More Is Less: Facebook Fan Engagement (Part 3)
This is the THIRD in a series of blog posts that examines the effect of recent changes to Facebook on my (and others’) Facebook fan pages.
The first was 5 Real Estate Ways The New FB Timeline #FAILS My Page & My Fans.
The second was: More is Less: The Truth About Facebook Fan Engagement After Timeline (Part 1). There was no Part 2; if Facebook can be random and fucked up, then I can be too LOL!
This one (Part 3), comprises three screen shots of the same post of a quote by Mae West posted on three separate pages She Quotes, Amazing Women Rock, and Crazy Bicth Society in the last 24 hours, and clearly demonstrates that not all pages are created equal in the way in which Facebook delivers posts to page fans.
The image was first posted on She Quotes and subsequently shared on the other two pages.
I believe the number of shares recorded on the She Quotes post (306) is the cumulative total of all the shares generated by all three pages.
That means She Quotes, Amazing Women Rock, and Crazy Bitch Society each generated 213, 12, and 79 shares respectively, and 115, 41, 183 post likes respectively.
The curious part is that, at the time these screen shots were taken, the same three pages had 7,339, 32,695, and 36,500 fans (likes) respectively.
That means that Amazing Women Rock, with more than four times more fans (400%) than She Quotes, generated about one twentieth (6%) the number of shares. Hmmmmm.
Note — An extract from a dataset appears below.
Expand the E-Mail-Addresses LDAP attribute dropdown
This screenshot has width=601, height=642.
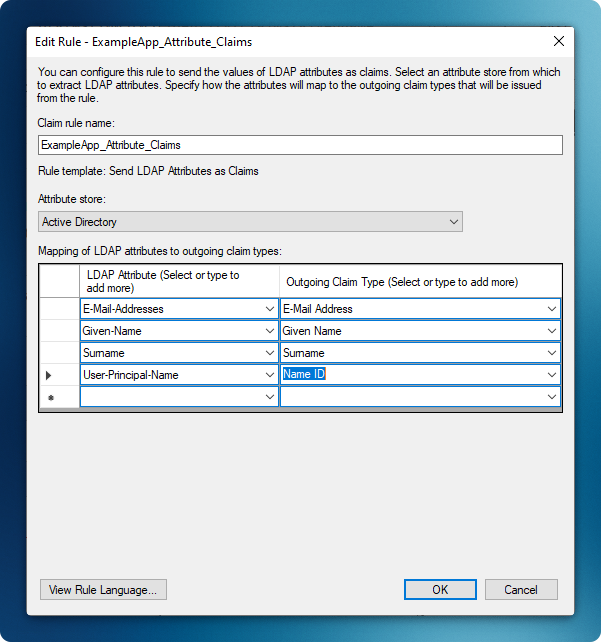270,309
It's true that each of the fan base of each of the three pages differs, and that there is overlap between the audiences.
However, as the creator and administrator of both She Quotes and Amazing Women Rock, I know that their audiences are not sufficiently unalike to account for the huge disparity in the number of likes and shares generated by the same post.
It's also true that Amazing Women Rock is an older page than both She Quotes and Crazy Bitch Society, and that a good proportion of its fan base may be dead wood. But that STILL doesn't explain the disparity.
Overall, the engagement on Amazing Women Rock continues to be dismal since the implementation of the new timeline, despite the fact that fan base continues to grow, albeit much more slowly than it has in the past. Sadly, it now seems to be caught in a downward spiral (relatively speaking) as less engagement results in fewer potential new fans being exposed to the page.
I believe the drop in engagement is due to the way posts are fed, or more to the point NOT fed to the page's fan base. (The design is more of a pain in the ass for administrators than it is a barrier to fan engagement as only a small percentage of fans actually visit pages they have liked.)
The saga continues. Meanwhile, I have opened a Pinterest account and am putting more effort into other strategies to drive traffic to this website.